ウエイン・ワンが日本映画に挑戦した、なんていうキャッチはあまり面白くない。なんで、日本映画なのか、というのも、つまらない。ボーダレスになった今の時代、日本映画だとか、アメリカ映画だとかいう垣根はない、と思いたい。しかし、厳然として僕たちの意識の中にはそれがあるようだ。これをウエイン・ワンの新作として見る前に、「ウエイン・ワンの日本映画」という色眼鏡で見てしまう僕たちがいる。外国人に日本人は描けない、とか。これをウエイン・ワンのキャリアの中に加えたくないとか。
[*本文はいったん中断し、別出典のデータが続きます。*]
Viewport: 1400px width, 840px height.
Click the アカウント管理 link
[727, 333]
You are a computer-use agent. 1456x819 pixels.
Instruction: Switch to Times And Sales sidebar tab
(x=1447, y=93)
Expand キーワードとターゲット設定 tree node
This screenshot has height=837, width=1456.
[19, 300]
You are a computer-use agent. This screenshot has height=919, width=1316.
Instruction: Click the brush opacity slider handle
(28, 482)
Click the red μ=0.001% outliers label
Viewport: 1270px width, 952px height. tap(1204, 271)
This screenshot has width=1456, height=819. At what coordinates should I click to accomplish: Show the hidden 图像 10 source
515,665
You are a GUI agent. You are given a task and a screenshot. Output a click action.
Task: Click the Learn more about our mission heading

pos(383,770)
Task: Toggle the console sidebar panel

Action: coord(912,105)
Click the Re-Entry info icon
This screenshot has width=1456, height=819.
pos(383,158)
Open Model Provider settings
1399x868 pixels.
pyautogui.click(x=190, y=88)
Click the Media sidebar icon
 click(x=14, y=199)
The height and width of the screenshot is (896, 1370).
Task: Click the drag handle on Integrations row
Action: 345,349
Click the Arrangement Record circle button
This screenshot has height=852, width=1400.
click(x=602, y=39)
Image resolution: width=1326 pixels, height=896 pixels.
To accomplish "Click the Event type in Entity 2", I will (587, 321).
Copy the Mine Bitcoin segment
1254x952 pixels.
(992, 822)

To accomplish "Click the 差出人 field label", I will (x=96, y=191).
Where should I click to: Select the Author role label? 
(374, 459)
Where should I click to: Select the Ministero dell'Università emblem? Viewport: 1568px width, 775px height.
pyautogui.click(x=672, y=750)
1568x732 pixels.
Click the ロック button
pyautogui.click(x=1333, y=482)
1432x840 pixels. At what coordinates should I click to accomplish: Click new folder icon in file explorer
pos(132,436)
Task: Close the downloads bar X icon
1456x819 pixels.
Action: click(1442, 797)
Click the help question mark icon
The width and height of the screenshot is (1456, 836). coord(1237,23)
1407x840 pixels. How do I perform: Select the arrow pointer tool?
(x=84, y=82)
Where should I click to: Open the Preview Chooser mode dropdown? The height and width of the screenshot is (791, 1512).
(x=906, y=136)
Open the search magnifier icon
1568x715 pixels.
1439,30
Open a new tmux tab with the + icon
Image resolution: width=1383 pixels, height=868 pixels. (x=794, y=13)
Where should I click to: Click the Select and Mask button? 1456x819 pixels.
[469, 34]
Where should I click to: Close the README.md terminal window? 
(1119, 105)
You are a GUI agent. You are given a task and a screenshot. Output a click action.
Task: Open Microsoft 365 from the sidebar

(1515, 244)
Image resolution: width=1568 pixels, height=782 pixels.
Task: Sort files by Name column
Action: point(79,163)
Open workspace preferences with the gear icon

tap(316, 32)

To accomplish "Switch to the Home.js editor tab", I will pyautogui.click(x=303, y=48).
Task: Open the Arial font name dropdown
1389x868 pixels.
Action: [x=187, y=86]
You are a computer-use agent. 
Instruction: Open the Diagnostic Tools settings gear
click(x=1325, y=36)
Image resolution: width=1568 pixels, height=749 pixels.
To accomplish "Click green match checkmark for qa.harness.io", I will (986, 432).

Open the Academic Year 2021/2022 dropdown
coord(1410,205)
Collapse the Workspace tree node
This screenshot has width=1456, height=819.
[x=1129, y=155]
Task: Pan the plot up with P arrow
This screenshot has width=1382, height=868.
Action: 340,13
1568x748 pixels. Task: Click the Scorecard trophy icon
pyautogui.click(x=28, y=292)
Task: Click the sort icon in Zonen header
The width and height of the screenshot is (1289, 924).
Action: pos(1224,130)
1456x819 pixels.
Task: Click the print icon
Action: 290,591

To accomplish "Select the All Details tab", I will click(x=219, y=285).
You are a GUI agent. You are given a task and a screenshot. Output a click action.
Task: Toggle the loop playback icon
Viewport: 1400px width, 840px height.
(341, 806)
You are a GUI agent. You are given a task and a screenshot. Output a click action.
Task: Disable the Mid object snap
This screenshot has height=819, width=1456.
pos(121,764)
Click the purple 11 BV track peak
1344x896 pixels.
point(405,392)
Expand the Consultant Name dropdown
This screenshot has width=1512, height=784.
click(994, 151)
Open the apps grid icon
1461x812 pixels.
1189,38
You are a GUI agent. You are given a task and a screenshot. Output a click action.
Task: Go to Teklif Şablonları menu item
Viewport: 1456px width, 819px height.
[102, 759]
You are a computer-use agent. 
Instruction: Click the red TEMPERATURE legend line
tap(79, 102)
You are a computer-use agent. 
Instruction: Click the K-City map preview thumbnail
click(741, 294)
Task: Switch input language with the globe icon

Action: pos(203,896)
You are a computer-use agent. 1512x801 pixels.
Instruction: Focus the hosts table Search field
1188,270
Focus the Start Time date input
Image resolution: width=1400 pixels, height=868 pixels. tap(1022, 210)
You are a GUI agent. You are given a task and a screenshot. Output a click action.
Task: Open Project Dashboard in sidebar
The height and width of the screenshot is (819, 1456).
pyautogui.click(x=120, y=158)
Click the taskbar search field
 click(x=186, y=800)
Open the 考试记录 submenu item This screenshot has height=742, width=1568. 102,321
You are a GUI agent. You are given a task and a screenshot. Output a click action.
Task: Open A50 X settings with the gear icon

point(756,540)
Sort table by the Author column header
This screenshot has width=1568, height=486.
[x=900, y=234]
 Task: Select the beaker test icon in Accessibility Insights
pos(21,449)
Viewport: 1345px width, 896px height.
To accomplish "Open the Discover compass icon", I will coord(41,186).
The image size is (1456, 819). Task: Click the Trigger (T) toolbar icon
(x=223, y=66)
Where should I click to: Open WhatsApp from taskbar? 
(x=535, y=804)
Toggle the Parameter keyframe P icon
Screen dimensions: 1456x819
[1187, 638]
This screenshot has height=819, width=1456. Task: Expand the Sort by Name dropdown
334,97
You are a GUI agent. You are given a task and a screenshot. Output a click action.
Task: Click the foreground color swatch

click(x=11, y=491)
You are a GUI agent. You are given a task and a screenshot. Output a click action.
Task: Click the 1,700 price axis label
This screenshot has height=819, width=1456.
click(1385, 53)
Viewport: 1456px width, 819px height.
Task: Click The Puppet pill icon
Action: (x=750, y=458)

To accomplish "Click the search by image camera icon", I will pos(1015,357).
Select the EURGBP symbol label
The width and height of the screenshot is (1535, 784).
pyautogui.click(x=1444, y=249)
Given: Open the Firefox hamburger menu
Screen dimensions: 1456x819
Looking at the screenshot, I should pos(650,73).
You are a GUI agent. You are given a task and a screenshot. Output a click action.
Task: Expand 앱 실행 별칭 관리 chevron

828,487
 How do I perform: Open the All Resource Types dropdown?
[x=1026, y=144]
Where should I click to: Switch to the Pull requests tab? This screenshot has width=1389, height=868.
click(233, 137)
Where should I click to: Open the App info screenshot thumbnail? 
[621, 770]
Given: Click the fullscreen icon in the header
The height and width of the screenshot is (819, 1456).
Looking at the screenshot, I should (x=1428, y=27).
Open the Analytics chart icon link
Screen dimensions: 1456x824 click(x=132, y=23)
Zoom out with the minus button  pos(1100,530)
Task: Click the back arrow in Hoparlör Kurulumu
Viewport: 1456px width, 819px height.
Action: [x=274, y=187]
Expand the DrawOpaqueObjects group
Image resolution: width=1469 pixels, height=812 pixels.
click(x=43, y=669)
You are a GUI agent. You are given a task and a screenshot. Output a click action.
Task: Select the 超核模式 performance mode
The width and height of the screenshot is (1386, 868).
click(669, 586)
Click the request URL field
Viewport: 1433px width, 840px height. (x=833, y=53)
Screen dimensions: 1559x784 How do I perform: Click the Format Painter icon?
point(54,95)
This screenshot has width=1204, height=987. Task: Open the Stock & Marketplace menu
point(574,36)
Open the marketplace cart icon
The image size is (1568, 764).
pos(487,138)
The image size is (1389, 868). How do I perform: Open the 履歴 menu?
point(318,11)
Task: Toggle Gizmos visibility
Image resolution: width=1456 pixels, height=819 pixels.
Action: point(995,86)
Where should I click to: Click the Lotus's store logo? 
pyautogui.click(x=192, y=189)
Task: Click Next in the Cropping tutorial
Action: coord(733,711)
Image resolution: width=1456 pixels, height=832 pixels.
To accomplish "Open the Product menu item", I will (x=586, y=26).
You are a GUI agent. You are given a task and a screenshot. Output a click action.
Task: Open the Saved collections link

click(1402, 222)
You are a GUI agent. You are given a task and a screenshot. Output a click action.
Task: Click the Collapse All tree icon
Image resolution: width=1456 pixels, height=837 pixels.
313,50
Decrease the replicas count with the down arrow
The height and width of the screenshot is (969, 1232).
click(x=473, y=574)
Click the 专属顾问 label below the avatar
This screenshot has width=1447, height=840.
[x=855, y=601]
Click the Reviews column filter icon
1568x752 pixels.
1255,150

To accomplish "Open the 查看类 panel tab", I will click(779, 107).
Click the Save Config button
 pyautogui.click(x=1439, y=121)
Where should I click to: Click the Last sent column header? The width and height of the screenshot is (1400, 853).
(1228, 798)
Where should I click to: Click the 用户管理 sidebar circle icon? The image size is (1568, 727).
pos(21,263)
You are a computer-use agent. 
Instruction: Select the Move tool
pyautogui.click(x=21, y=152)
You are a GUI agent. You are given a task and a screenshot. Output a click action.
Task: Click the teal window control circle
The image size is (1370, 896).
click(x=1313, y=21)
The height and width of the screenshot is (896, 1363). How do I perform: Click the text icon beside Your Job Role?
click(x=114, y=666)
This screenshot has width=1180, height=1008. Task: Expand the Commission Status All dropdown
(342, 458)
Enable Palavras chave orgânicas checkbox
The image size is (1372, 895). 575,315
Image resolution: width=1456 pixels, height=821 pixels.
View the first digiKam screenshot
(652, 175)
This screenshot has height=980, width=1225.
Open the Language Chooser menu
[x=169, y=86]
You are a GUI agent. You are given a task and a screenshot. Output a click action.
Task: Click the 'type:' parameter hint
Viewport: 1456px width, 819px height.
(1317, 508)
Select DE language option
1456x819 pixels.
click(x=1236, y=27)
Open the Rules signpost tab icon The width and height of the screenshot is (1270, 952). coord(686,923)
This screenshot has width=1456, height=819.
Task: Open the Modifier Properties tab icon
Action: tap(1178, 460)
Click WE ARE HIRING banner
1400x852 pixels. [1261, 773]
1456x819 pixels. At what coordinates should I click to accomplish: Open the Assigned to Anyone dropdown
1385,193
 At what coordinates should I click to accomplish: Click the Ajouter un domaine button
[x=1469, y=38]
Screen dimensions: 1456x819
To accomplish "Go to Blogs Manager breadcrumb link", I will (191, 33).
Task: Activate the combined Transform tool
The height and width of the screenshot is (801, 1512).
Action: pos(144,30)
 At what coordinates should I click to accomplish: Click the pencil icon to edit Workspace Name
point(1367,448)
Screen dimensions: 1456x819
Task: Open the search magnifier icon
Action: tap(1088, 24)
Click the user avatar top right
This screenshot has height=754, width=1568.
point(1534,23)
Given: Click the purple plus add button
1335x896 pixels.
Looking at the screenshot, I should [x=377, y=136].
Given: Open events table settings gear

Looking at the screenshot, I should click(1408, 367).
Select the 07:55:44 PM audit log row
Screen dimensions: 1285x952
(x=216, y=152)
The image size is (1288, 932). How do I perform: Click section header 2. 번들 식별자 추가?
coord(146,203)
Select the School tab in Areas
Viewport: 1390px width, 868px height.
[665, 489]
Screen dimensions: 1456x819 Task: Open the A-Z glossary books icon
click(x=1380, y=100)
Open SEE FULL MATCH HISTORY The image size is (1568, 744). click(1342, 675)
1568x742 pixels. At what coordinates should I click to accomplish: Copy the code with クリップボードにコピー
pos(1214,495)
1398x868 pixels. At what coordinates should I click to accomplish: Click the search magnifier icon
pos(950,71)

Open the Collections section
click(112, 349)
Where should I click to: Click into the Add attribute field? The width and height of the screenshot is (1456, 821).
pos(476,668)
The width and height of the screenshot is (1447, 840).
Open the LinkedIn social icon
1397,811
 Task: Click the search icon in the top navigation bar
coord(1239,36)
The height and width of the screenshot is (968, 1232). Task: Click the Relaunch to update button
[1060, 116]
でも、本人にはそんな気はサラサラないかもしれない。そんな差別する気持ちでこの仕事を引き受けるような作家ではない。ということは、僕たち観客がまだまだダメな意識しか持てないと、いうことか。あの『スモーク』の監督が日本映画を撮る、という意識から離れなくてはならない。
だから純粋に1本の映画として、この作品と向き合う。(そんなこと、当然の話なのだが)そうすると、やはりなんだか物足りない。そのものたりなさは、彼の映画として見た時、作品のレベルが低いということに尽きる。要するに、ウエイン・ワンへの期待は大きい、ということか。やはり、日本映画は彼には無理だった、という見方をしてしまう。この映画を差別している。
こういうミステリは話の面白さで引っ張っていくことができたならいいが、イメージで引っ張ると、だんだん力尽きていく。なぜ、どうして、と興味を持続するうち、どんどん核心に近付くことで、緊張が高まり、マックスに達した所から一気に思いもしないカタストロフがやってくる。それが定番。しかし、この映画は肩透かしを食らわす。あんなふうにラストを曖昧にしたまま宙ぶらりんで終わるのは納得いかない。雰囲気だけで中身のない映画に堕す。これまで見てきたものが、なんだったのか、すべてが妄想とするのか。どこまでが現実でどこからが誰の妄想か、その線引きを曖昧にしては、納得するはずもない。象徴的に描くことで、緊張感を持続するのはいいのだが、着地点で失敗した。
若い女と初老の男。彼らの存在が気になって仕方ない作家。暇にあかせて、彼らをずっと監視するだけではなく、部屋にまで忍び込む。もうそれは犯罪行為だ。あるレベルを超えてしまうことで、彼がどう壊れていくのか。そうすることで、どんな風景が見えてくるのか。そこがもっと明確になるなら、このお話でもついていけたのだが、そうはならない。妻が仕掛けた罠かもしれない、なんていうのも、つまらない。
現実と妄想の区別がつかなくなっていく、という展開は定石だが悪くはない。迷路の中にはまり込み、そこからどう脱出するのか。これはスティーブン・キング原作、キューブリック監督作品『シャイニング』と同じパターンなのだが、あの映画のような狂気に至らない。ホラーとミステリの違いではない。キューブリックの遺作『アイズ・ワイド・シャット』にも似ている。でも、もっと日常目線だ。舞台が伊豆のリゾートホテルだし。西島秀俊とビートたけしの対決を期待しただけに、そこでも、肩透かしだった。思わせぶりだけで、はぐらかされた気分になる。がっかり。